Задание:
Замените «Screen dimensions» на «Screen size» в строках, начиная со строки, где есть «Collapse the 基础信息 tree node», и заканчивая строкой, где есть «click(261, 156)», после чего приведите эти строки, ничего больше в них не меняя. Изображения в ответ не включайте.

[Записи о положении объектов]
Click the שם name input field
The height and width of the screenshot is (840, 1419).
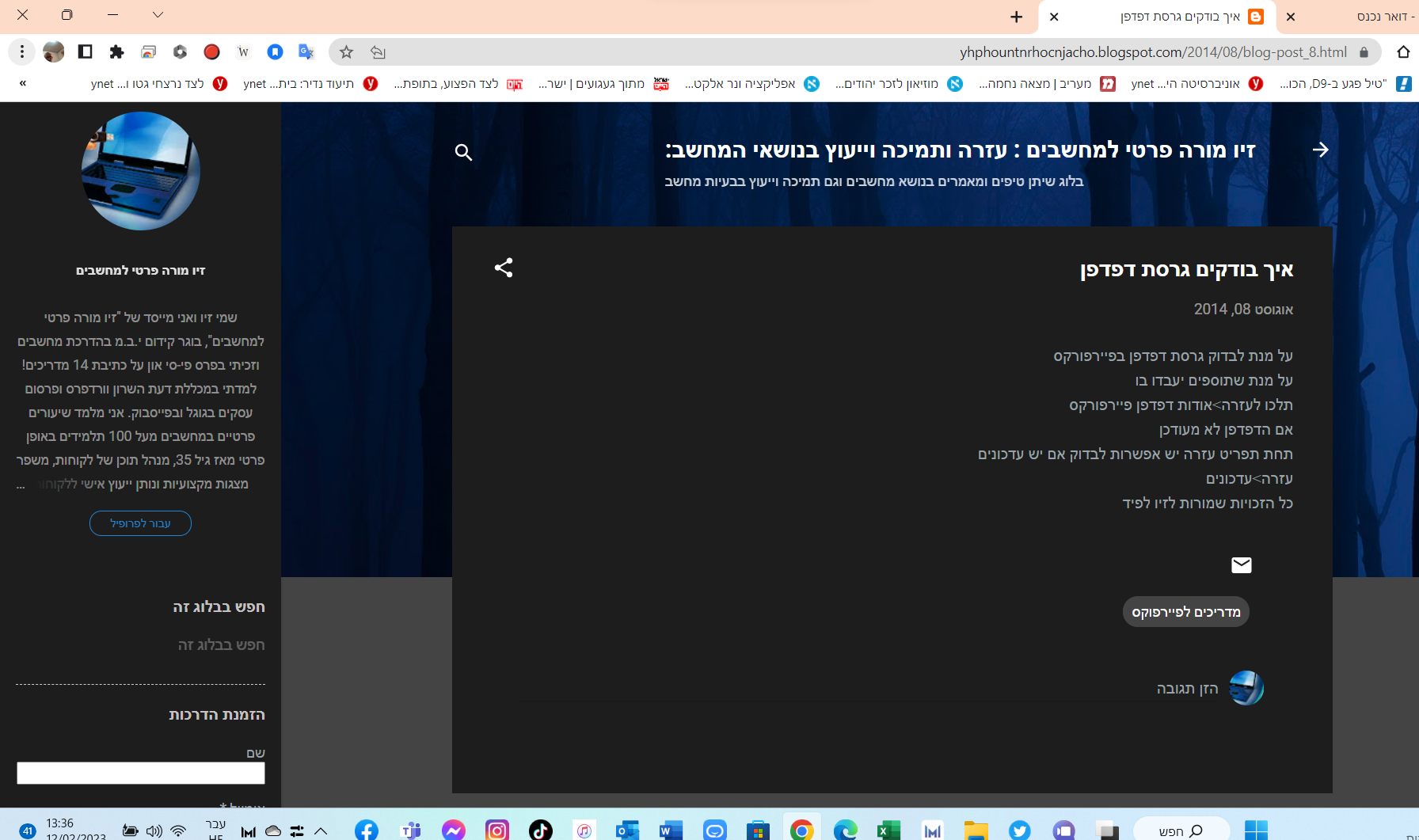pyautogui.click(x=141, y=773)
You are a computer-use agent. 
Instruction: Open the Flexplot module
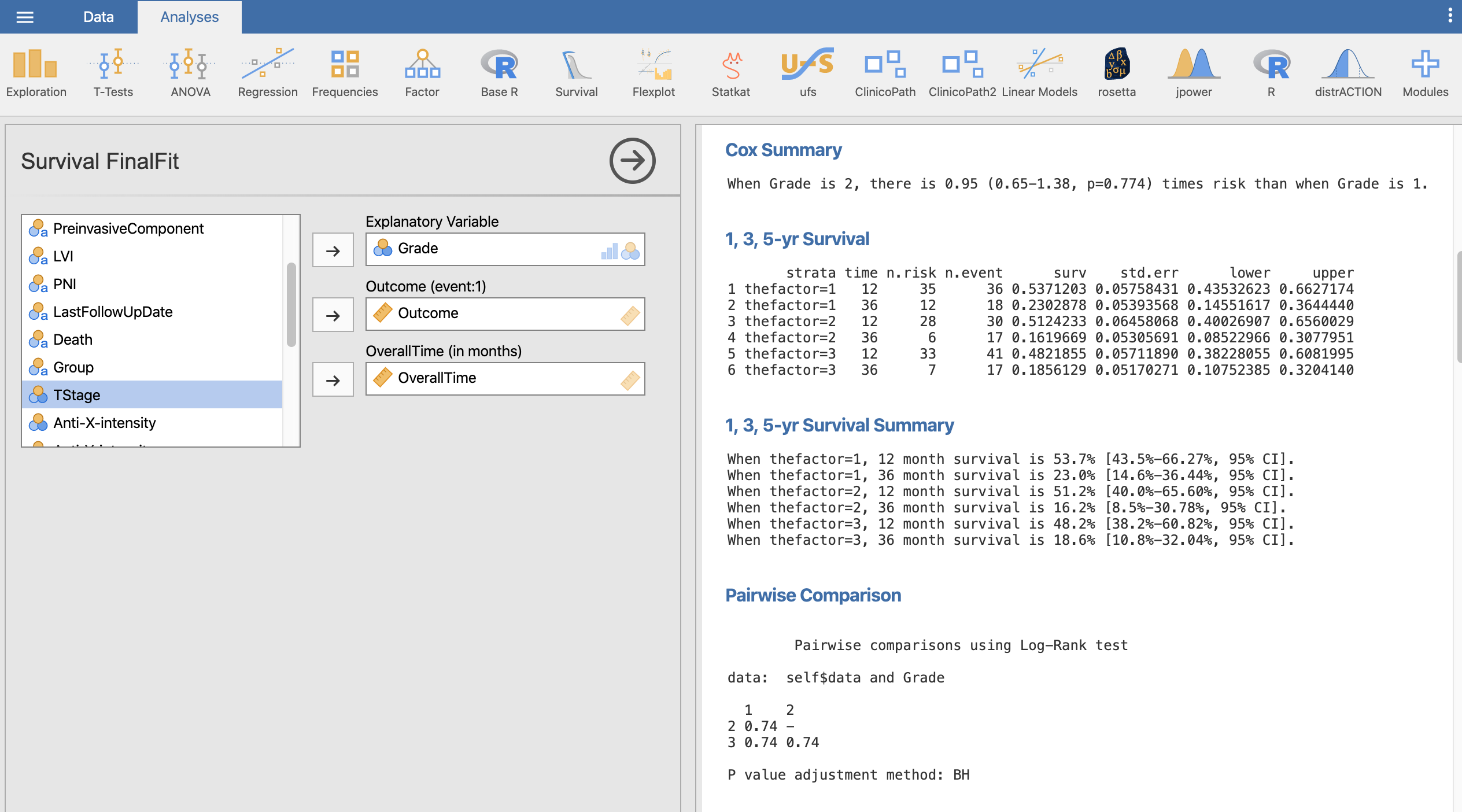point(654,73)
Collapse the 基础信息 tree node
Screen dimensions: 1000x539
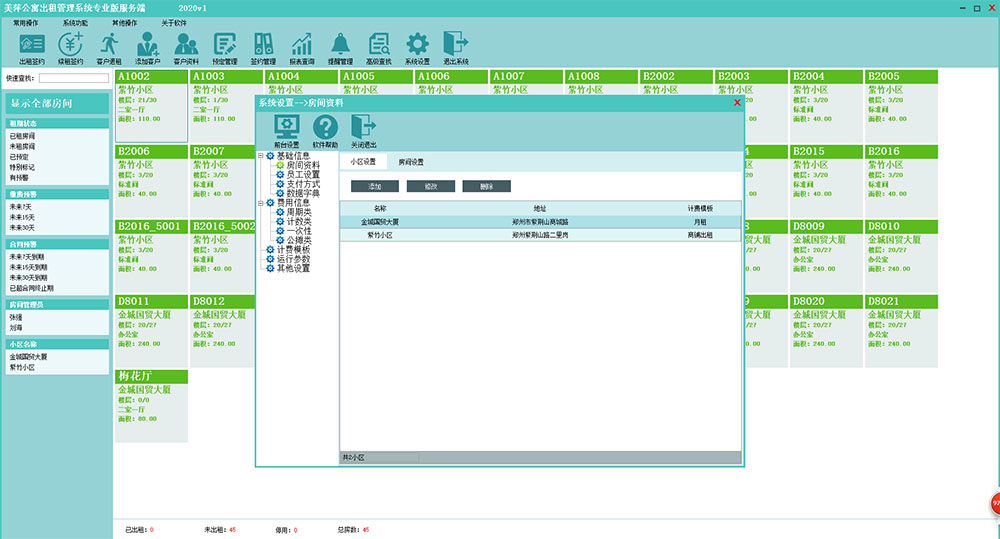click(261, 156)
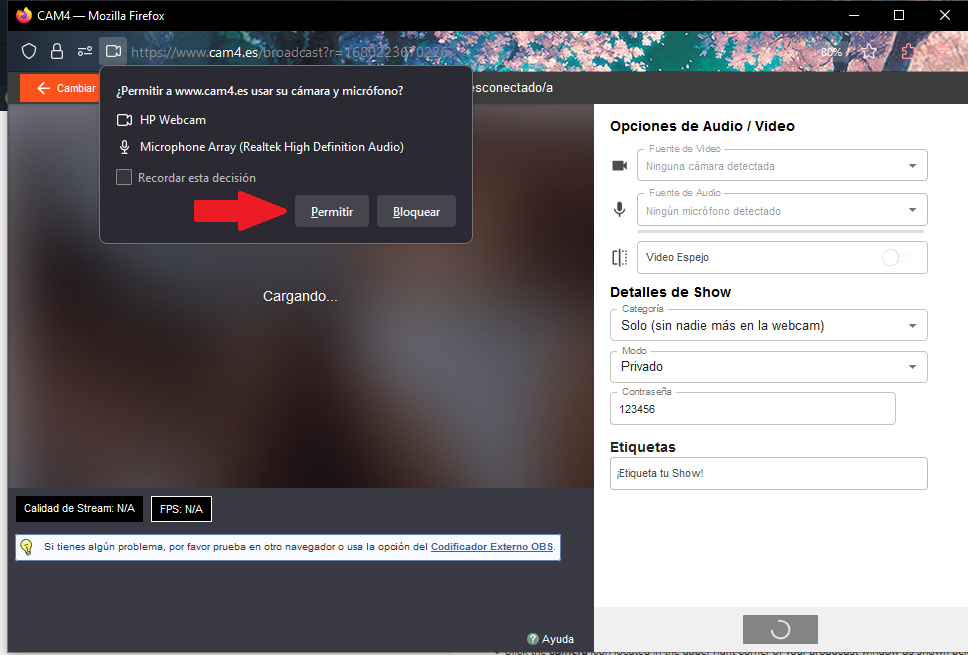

==

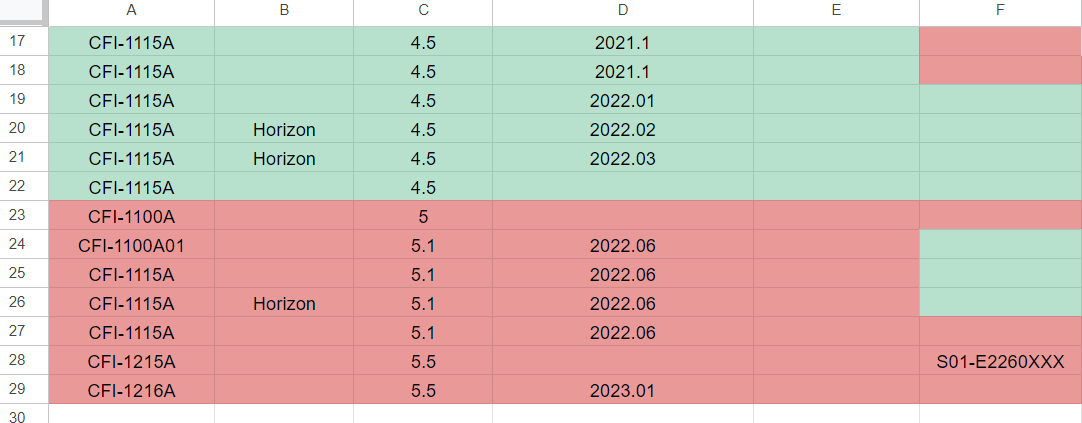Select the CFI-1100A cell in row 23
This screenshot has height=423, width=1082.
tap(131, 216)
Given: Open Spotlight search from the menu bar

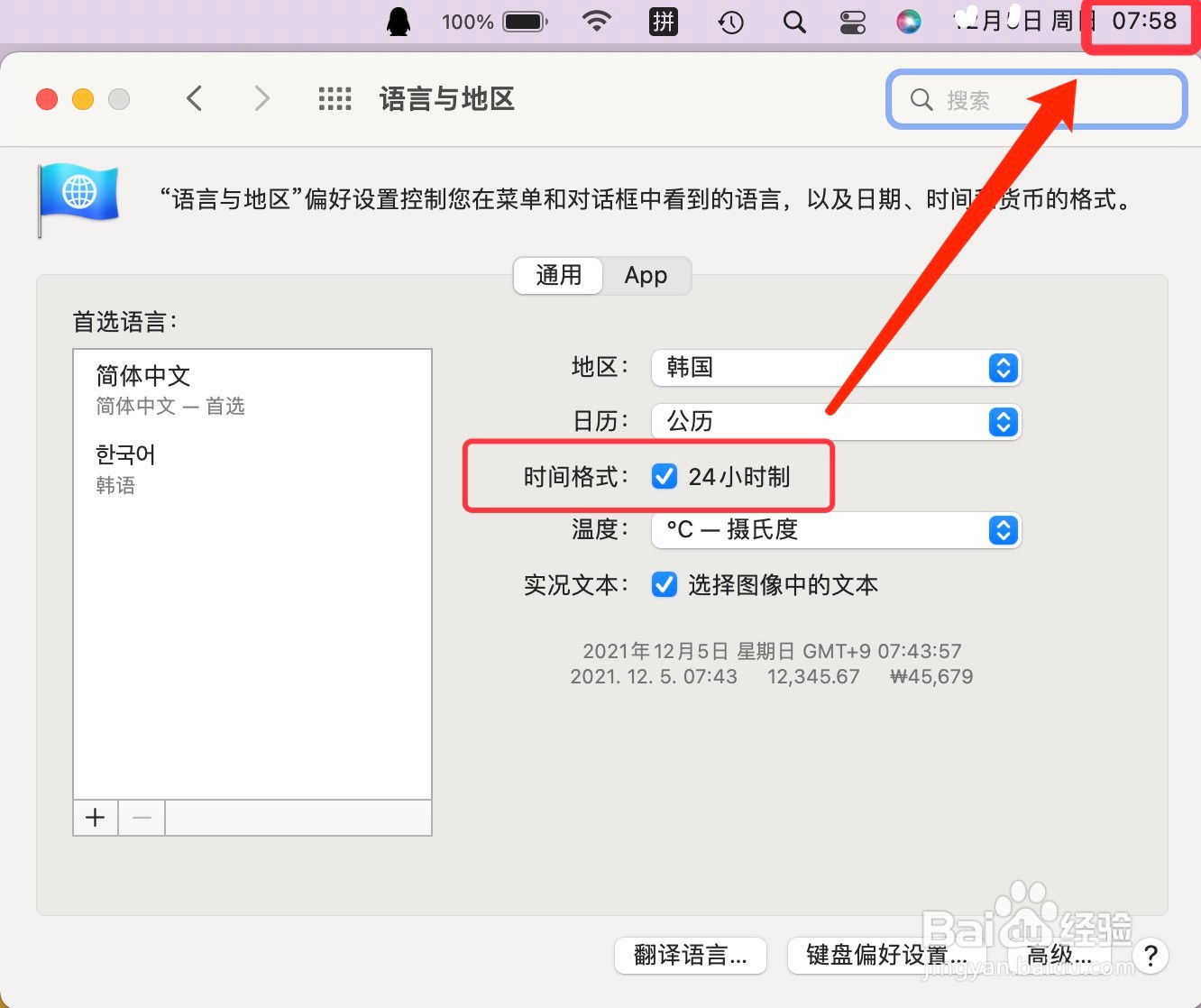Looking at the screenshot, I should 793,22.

---

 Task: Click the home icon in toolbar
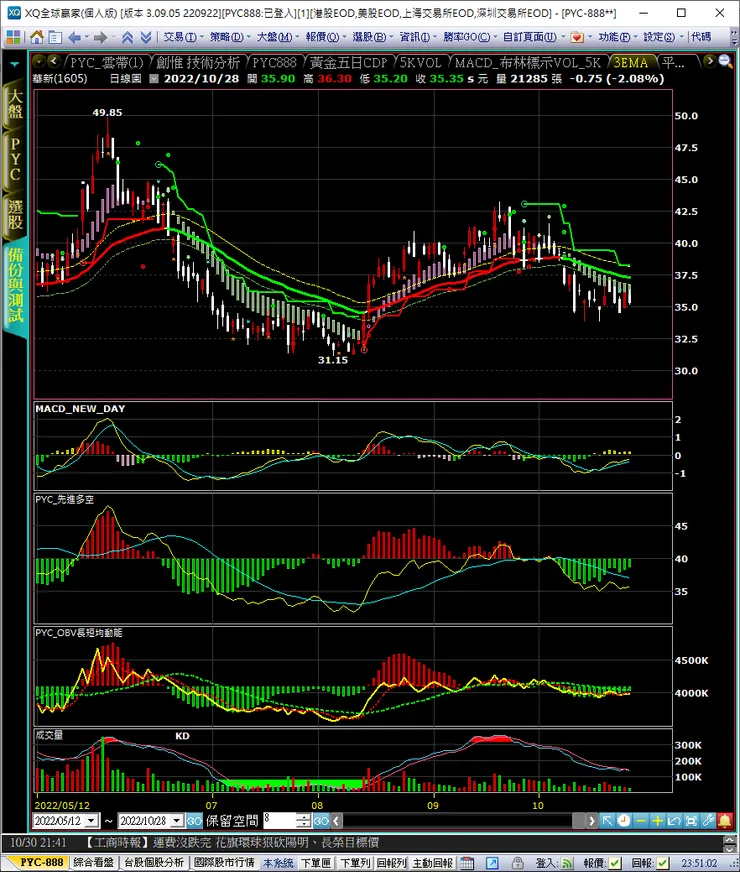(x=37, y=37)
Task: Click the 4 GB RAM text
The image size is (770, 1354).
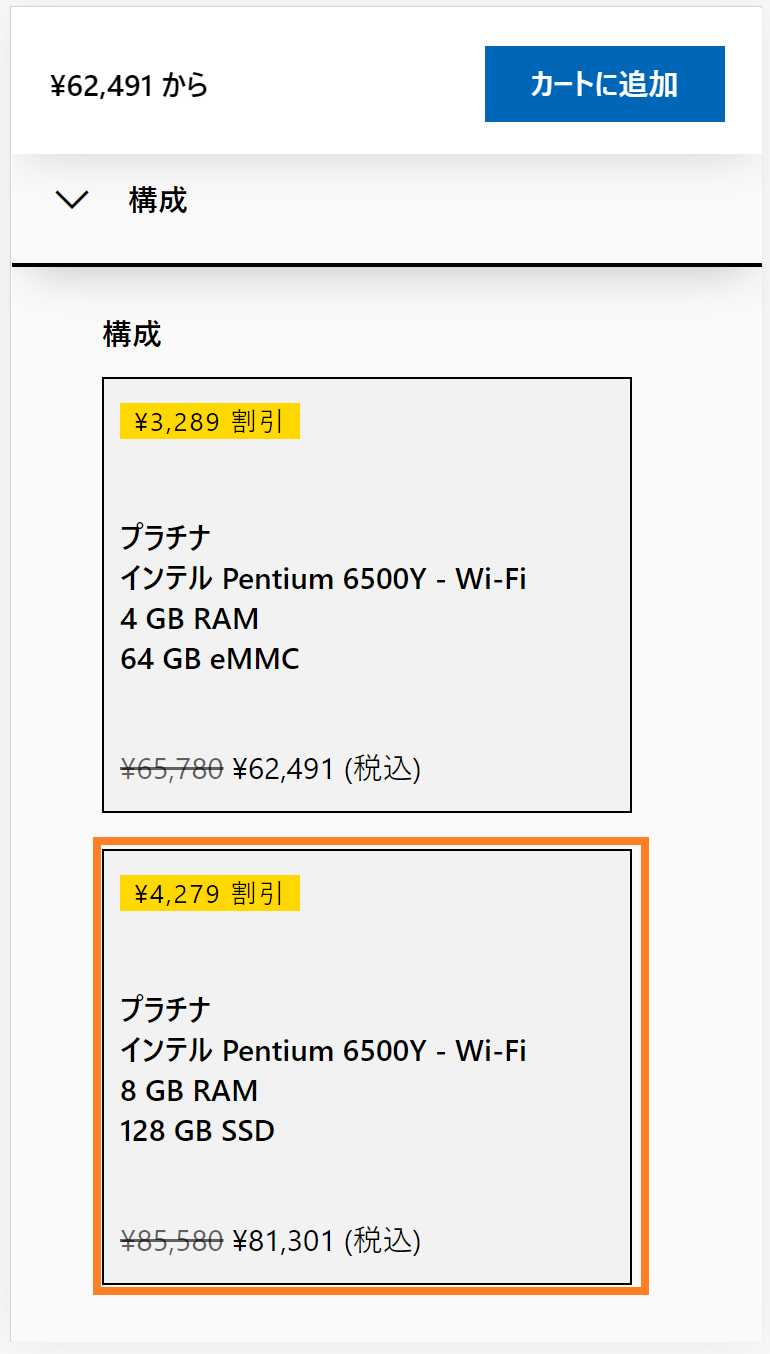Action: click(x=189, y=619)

Ответ:
Collapse the 基础信息 tree node
Screen size: 1000x539
click(261, 156)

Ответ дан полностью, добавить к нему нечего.